▶ **Exercise**
Can you recast the records below as a JSON list of strings, with one string per line and blank lines omitted?

Dataset records
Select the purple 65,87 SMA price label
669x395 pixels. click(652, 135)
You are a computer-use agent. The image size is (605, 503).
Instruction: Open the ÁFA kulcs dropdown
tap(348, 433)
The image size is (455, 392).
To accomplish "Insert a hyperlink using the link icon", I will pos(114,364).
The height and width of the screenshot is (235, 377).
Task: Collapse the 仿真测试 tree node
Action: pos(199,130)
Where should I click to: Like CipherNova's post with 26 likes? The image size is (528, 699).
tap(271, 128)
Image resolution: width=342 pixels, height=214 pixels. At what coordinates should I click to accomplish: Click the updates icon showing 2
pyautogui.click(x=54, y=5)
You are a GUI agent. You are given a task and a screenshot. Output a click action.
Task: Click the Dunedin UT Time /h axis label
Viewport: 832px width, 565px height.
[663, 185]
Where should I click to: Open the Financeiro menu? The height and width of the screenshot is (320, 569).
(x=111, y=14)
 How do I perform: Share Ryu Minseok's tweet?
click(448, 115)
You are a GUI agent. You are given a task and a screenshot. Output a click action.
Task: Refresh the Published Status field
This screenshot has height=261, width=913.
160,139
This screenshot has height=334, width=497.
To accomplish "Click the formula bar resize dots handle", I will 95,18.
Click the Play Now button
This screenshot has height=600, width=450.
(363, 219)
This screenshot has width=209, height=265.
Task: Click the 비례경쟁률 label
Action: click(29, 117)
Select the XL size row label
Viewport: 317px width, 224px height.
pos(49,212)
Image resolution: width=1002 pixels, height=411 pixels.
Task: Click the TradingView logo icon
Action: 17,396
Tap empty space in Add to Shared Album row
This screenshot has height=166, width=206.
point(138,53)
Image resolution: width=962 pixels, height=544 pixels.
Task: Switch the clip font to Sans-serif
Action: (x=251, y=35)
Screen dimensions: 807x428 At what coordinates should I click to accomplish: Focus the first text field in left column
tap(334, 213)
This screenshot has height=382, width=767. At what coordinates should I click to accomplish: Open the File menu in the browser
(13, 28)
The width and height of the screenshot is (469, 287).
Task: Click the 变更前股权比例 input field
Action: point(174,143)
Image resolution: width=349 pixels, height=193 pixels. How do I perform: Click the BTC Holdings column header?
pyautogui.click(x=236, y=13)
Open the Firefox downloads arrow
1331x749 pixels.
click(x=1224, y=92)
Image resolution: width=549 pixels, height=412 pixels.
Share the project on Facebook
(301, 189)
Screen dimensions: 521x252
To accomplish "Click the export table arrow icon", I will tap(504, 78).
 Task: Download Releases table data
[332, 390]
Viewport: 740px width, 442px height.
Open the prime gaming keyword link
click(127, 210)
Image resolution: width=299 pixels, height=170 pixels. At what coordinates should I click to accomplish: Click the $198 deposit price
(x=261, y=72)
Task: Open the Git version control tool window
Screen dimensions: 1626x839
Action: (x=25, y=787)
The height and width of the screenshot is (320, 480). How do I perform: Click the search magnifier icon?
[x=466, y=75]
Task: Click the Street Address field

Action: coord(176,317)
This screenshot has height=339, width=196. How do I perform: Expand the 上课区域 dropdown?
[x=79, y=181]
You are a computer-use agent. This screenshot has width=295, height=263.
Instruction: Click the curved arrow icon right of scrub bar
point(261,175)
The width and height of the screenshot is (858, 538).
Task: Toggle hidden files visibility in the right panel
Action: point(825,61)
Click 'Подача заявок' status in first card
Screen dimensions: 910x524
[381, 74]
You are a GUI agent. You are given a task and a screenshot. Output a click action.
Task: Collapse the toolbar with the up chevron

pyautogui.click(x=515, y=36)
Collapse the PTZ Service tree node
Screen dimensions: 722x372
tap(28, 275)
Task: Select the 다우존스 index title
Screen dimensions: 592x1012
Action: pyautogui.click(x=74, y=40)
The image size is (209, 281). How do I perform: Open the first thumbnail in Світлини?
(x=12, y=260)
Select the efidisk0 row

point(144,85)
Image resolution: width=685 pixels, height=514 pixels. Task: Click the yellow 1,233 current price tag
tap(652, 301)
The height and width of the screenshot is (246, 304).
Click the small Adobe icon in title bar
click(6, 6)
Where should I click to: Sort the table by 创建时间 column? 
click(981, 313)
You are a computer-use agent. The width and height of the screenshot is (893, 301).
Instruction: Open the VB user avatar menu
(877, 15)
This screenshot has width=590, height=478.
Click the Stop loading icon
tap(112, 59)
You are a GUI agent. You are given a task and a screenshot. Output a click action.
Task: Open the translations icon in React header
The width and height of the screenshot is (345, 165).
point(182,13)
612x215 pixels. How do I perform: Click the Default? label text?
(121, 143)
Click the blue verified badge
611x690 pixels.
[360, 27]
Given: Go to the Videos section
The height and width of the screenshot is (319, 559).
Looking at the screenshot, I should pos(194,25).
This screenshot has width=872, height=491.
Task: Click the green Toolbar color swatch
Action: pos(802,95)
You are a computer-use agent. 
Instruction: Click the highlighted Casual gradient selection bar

▶ **Final result**
[
  "Select the purple 65,87 SMA price label",
  "669x395 pixels. click(652, 135)",
  "You are a computer-use agent. The image size is (605, 503).",
  "Instruction: Open the ÁFA kulcs dropdown",
  "tap(348, 433)",
  "The image size is (455, 392).",
  "To accomplish \"Insert a hyperlink using the link icon\", I will pos(114,364).",
  "The height and width of the screenshot is (235, 377).",
  "Task: Collapse the 仿真测试 tree node",
  "Action: pos(199,130)",
  "Where should I click to: Like CipherNova's post with 26 likes? The image size is (528, 699).",
  "tap(271, 128)",
  "Image resolution: width=342 pixels, height=214 pixels. At what coordinates should I click to accomplish: Click the updates icon showing 2",
  "pyautogui.click(x=54, y=5)",
  "You are a GUI agent. You are given a task and a screenshot. Output a click action.",
  "Task: Click the Dunedin UT Time /h axis label",
  "Viewport: 832px width, 565px height.",
  "[663, 185]",
  "Where should I click to: Open the Financeiro menu? The height and width of the screenshot is (320, 569).",
  "(x=111, y=14)",
  " How do I perform: Share Ryu Minseok's tweet?",
  "click(448, 115)",
  "You are a GUI agent. You are given a task and a screenshot. Output a click action.",
  "Task: Refresh the Published Status field",
  "This screenshot has height=261, width=913.",
  "160,139",
  "This screenshot has height=334, width=497.",
  "To accomplish \"Click the formula bar resize dots handle\", I will 95,18.",
  "Click the Play Now button",
  "This screenshot has height=600, width=450.",
  "(363, 219)",
  "This screenshot has width=209, height=265.",
  "Task: Click the 비례경쟁률 label",
  "Action: click(29, 117)",
  "Select the XL size row label",
  "Viewport: 317px width, 224px height.",
  "pos(49,212)",
  "Image resolution: width=1002 pixels, height=411 pixels.",
  "Task: Click the TradingView logo icon",
  "Action: 17,396",
  "Tap empty space in Add to Shared Album row",
  "This screenshot has height=166, width=206.",
  "point(138,53)",
  "Image resolution: width=962 pixels, height=544 pixels.",
  "Task: Switch the clip font to Sans-serif",
  "Action: (x=251, y=35)",
  "Screen dimensions: 807x428 At what coordinates should I click to accomplish: Focus the first text field in left column",
  "tap(334, 213)",
  "This screenshot has height=382, width=767. At what coordinates should I click to accomplish: Open the File menu in the browser",
  "(13, 28)",
  "The width and height of the screenshot is (469, 287).",
  "Task: Click the 变更前股权比例 input field",
  "Action: point(174,143)",
  "Image resolution: width=349 pixels, height=193 pixels. How do I perform: Click the BTC Holdings column header?",
  "pyautogui.click(x=236, y=13)",
  "Open the Firefox downloads arrow",
  "1331x749 pixels.",
  "click(x=1224, y=92)",
  "Image resolution: width=549 pixels, height=412 pixels.",
  "Share the project on Facebook",
  "(301, 189)",
  "Screen dimensions: 521x252",
  "To accomplish \"Click the export table arrow icon\", I will tap(504, 78).",
  " Task: Download Releases table data",
  "[332, 390]",
  "Viewport: 740px width, 442px height.",
  "Open the prime gaming keyword link",
  "click(127, 210)",
  "Image resolution: width=299 pixels, height=170 pixels. At what coordinates should I click to accomplish: Click the $198 deposit price",
  "(x=261, y=72)",
  "Task: Open the Git version control tool window",
  "Screen dimensions: 1626x839",
  "Action: (x=25, y=787)",
  "The height and width of the screenshot is (320, 480). How do I perform: Click the search magnifier icon?",
  "[x=466, y=75]",
  "Task: Click the Street Address field",
  "Action: coord(176,317)",
  "This screenshot has height=339, width=196. How do I perform: Expand the 上课区域 dropdown?",
  "[x=79, y=181]",
  "You are a computer-use agent. This screenshot has width=295, height=263.",
  "Instruction: Click the curved arrow icon right of scrub bar",
  "point(261,175)",
  "The width and height of the screenshot is (858, 538).",
  "Task: Toggle hidden files visibility in the right panel",
  "Action: point(825,61)",
  "Click 'Подача заявок' status in first card",
  "Screen dimensions: 910x524",
  "[381, 74]",
  "You are a GUI agent. You are given a task and a screenshot. Output a click action.",
  "Task: Collapse the toolbar with the up chevron",
  "pyautogui.click(x=515, y=36)",
  "Collapse the PTZ Service tree node",
  "Screen dimensions: 722x372",
  "tap(28, 275)",
  "Task: Select the 다우존스 index title",
  "Screen dimensions: 592x1012",
  "Action: pyautogui.click(x=74, y=40)",
  "The image size is (209, 281). How do I perform: Open the first thumbnail in Світлини?",
  "(x=12, y=260)",
  "Select the efidisk0 row",
  "point(144,85)",
  "Image resolution: width=685 pixels, height=514 pixels. Task: Click the yellow 1,233 current price tag",
  "tap(652, 301)",
  "The height and width of the screenshot is (246, 304).",
  "Click the small Adobe icon in title bar",
  "click(6, 6)",
  "Where should I click to: Sort the table by 创建时间 column? ",
  "click(981, 313)",
  "You are a computer-use agent. The width and height of the screenshot is (893, 301).",
  "Instruction: Open the VB user avatar menu",
  "(877, 15)",
  "This screenshot has width=590, height=478.",
  "Click the Stop loading icon",
  "tap(112, 59)",
  "You are a GUI agent. You are given a task and a screenshot. Output a click action.",
  "Task: Open the translations icon in React header",
  "The width and height of the screenshot is (345, 165).",
  "point(182,13)",
  "612x215 pixels. How do I perform: Click the Default? label text?",
  "(121, 143)",
  "Click the blue verified badge",
  "611x690 pixels.",
  "[360, 27]",
  "Given: Go to the Videos section",
  "The height and width of the screenshot is (319, 559).",
  "Looking at the screenshot, I should pos(194,25).",
  "This screenshot has width=872, height=491.",
  "Task: Click the green Toolbar color swatch",
  "Action: pos(802,95)",
  "You are a computer-use agent. ",
  "Instruction: Click the highlighted Casual gradient selection bar"
]